*TEXT BLOCK:*
———

Archive for January 2010

Open source as infrastructure

On the last day of FOSS.in 2009, some of us gathered in the speakers’ hotel to hang on to that sense of wonder for just a bit longer. Ramkumar Ramachandra and I ended up discussing open source philosophy late into the night. Ram’s consolidated his thoughts from that evening into a pair of posts on open source as infrastructure and community and business interaction. Both were posted earlier this month, but I somehow missed them.

My own understanding of the infrastructure angle to open source comes from Doc Searls’s writing around 2001. Doc has a more recent write-up on understanding infrastructure (Apr 2008) that’s well worth reading.

Budget for Dharamsala trip

Deepak asked if he could see some numbers for my sabbatical year. I haven’t sorted out my accounts yet, but for a taste, here’s the budget and actual costs for my trip to Dharamsala in August. I had more time than money at this point, so I went slow and watched every rupee.

Columns with missing values indicate heads I hadn’t budgeted for.

———

*DATA EXTRACT:*
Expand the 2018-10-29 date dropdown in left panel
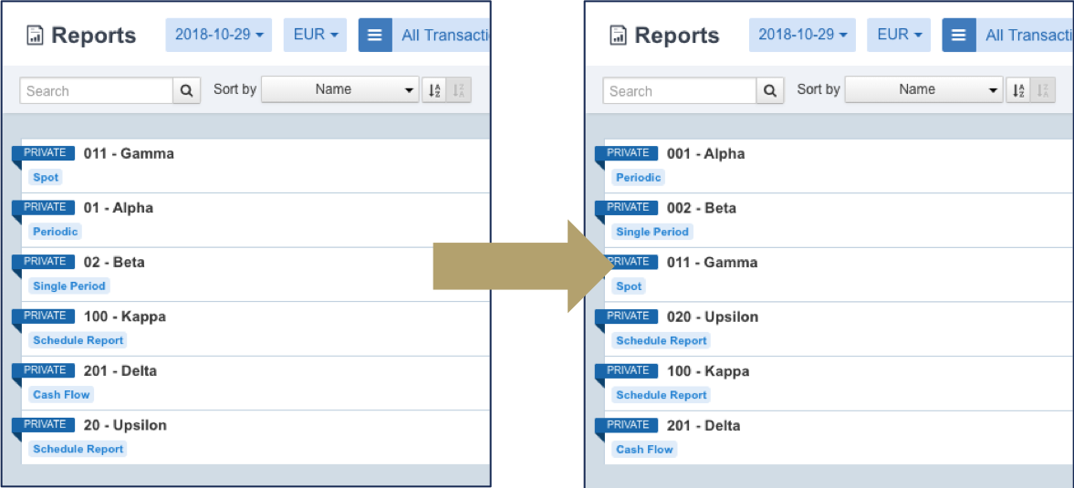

———

*WHAT IS ASKED:*
A. Set down, word for word, the part of the January 2010 archive running from "Budget for Dharamsala" up to and including "watched every rupee.".
B. Please condense the paragraph of the January 2010 archive that begins "On the last day of FOSS.in 2009" into a shorter version that keeps its main facts.

*RESULTS BY TASK:*
A.
Budget for Dharamsala trip

Deepak asked if he could see some numbers for my sabbatical year. I haven’t sorted out my accounts yet, but for a taste, here’s the budget and actual costs for my trip to Dharamsala in August. I had more time than money at this point, so I went slow and watched every rupee.

B. On the last day of FOSS.in 2009, some of us met at the speakers' hotel, and Ramkumar Ramachandra and I discussed open source philosophy late into the night. Ram later turned his thoughts into two posts, one on open source as infrastructure and one on community and business interaction. Both went up earlier this month, but I missed them.